Ingworth saw it and wondered. "One can see he's a big man," he thought with a slight feeling of discomfort. "I wonder if Toftrees is right and his reputation is going down and people are beginning to find out about him?"

He surveyed the circumstances of the last fortnight—two very important weeks for him.

Until his arrival in Norfolk about a week ago he had not seen Lothian since the night of the party at the Amberleys', the poet having left town immediately afterwards. But he had met, and seen a good deal of Herbert Toftrees and his wife.

These worthy people liked an audience. Their somewhat dubious solar system was incomplete without a whole series of lesser lights. The rewards of their industry and popularity were worth little unless they were constantly able to display them.

Knowing their own disabilities, however, quite aware that they were in literature by false pretences so to speak, they preferred to be reigning luminaries in a minor constellation rather than become part of the star dust in the Milky Way. Courtier stars must be recruited, little eager parasitic stars who should twinkle pleasantly at their hospitable board.

Dickson Ingworth, much to his own surprise and delight, had been swept in. He thought himself in great good luck, and perhaps indeed he was.
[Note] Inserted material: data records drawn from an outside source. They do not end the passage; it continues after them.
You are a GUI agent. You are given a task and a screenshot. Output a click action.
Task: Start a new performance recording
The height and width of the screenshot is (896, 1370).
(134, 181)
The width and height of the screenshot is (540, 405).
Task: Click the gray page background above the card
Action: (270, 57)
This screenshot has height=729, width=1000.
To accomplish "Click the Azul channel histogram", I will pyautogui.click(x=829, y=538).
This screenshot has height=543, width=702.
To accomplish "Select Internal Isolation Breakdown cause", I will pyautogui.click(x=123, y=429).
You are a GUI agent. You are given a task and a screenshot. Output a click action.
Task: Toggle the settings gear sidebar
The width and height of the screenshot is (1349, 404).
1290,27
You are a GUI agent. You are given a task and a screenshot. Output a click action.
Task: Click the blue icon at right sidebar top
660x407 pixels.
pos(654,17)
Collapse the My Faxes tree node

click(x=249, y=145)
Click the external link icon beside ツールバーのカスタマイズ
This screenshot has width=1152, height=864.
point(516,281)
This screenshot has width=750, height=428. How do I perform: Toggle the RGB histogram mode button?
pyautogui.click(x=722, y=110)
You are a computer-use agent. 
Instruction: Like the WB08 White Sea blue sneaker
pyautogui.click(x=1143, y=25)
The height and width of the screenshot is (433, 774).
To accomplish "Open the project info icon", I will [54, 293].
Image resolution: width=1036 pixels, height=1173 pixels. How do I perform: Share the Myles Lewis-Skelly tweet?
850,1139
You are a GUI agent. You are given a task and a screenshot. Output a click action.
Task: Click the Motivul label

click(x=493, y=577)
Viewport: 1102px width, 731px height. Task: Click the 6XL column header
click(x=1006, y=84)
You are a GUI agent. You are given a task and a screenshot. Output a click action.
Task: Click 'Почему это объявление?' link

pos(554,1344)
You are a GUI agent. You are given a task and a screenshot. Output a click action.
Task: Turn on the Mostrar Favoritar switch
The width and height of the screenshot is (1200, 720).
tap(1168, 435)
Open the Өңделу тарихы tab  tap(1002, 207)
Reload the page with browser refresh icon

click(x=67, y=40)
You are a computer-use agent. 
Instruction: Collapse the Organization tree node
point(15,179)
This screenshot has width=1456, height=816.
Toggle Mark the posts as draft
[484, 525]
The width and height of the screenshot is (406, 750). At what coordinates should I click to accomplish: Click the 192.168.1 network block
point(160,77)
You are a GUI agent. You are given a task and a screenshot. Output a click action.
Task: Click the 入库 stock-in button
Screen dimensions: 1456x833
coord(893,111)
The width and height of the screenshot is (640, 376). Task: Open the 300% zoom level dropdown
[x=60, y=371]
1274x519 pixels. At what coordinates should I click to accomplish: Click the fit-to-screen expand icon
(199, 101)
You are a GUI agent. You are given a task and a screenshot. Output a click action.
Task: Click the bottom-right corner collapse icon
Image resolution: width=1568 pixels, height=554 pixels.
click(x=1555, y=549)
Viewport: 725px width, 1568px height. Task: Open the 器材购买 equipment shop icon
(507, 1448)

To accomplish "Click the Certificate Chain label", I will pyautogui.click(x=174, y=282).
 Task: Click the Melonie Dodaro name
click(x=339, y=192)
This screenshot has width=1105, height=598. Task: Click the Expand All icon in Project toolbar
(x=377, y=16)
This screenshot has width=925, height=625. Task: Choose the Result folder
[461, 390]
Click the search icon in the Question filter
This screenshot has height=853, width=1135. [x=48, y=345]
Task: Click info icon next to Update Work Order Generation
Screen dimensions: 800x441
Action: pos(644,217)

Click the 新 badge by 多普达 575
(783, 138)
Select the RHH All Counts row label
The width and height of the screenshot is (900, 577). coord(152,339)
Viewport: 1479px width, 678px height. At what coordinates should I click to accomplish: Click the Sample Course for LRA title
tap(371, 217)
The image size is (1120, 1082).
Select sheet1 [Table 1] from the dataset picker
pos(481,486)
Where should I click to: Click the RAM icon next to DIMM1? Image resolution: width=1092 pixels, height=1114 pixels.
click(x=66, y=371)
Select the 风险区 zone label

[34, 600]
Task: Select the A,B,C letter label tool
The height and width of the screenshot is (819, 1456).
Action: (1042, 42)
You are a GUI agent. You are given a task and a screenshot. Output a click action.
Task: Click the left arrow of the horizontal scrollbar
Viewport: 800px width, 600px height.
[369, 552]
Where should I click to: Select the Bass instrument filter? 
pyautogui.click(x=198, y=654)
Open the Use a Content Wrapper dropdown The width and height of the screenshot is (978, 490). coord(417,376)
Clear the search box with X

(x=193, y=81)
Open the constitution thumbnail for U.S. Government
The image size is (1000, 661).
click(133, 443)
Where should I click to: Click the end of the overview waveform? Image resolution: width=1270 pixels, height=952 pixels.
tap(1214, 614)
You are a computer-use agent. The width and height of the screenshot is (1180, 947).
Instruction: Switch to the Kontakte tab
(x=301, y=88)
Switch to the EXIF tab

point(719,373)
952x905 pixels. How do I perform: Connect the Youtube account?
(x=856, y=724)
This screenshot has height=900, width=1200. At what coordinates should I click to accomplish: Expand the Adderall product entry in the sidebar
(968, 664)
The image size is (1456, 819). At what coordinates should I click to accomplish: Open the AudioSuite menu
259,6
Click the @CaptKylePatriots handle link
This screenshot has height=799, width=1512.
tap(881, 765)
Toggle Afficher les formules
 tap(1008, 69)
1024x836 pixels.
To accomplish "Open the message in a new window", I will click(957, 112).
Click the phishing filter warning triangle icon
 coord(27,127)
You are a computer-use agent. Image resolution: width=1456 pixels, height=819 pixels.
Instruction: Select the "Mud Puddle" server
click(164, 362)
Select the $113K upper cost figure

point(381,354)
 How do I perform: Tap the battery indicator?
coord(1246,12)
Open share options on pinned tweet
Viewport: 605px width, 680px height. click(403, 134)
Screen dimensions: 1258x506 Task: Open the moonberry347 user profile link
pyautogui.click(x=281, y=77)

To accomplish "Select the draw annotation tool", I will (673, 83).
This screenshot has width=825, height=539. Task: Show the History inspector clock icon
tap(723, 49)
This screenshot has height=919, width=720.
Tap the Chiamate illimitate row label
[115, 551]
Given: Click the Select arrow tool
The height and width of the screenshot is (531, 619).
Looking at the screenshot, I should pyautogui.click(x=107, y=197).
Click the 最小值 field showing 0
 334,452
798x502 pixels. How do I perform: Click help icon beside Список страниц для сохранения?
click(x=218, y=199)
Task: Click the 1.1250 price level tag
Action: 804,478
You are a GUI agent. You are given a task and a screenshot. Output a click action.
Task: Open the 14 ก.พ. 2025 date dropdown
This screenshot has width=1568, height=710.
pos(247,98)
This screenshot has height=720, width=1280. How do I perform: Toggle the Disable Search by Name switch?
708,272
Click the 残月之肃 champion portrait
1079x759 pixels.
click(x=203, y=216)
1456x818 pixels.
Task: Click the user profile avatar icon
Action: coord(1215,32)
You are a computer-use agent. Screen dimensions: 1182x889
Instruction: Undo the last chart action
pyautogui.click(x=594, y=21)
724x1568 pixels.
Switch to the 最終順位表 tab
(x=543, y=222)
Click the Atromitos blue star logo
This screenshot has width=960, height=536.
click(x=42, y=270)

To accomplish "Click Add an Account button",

Nephew of a retired civilian from the Malay Archipelago, he had been sent to Eton and Oxford by this gentleman, who had purchased a small estate in Wiltshire and settled down as a minor country squire. The lad was destined to succeed to this moderate establishment, but, at the University, he had fallen into one of those small and silly "literary" sets, which are the despair of tutors and simply serve as an excuse for general slackness. The boy had announced his intention of embracing a literary career when he had managed to scrape through his pass schools. He had a hundred a year of his own—always spent before he received it—and the Wiltshire squire, quite confident in the ultimate result, had cut off his allowance. "Try it," he had said. "No one will be more pleased than I if you make it a success. You won't, though! When you're tired, come back here and take up your place. It will be waiting for you. But meanwhile, my dear boy, not a penny do you get from me!"

So Dickson Ingworth had "embraced a literary career." The caresses had not as yet been returned with any ardour. Conceit and a desire to taste "ginger in the mouth while it was hot" had sent him to London. He had hardly ever read a notable book. He had not the slightest glimmerings of what literature meant. But he got a few short stories accepted now and then, did some odd journalism, and lived on his hundred a year, a fair amount of credit, and such friends as he was able to make.

In his heart of hearts the boy knew himself for what he was. But his good looks, his youth—most valuable asset of all!—and the fact that he would some day have some sort of settled position, enabled him to rub along pretty well for the time.

Without much real harm in him—he was too lacking in temperament to be really wicked—he was as cunning as an ape and justified his good opinions of his cleverness by the fact that his laborious little tricks constantly succeeded. He was always achieving infinitesimal successes.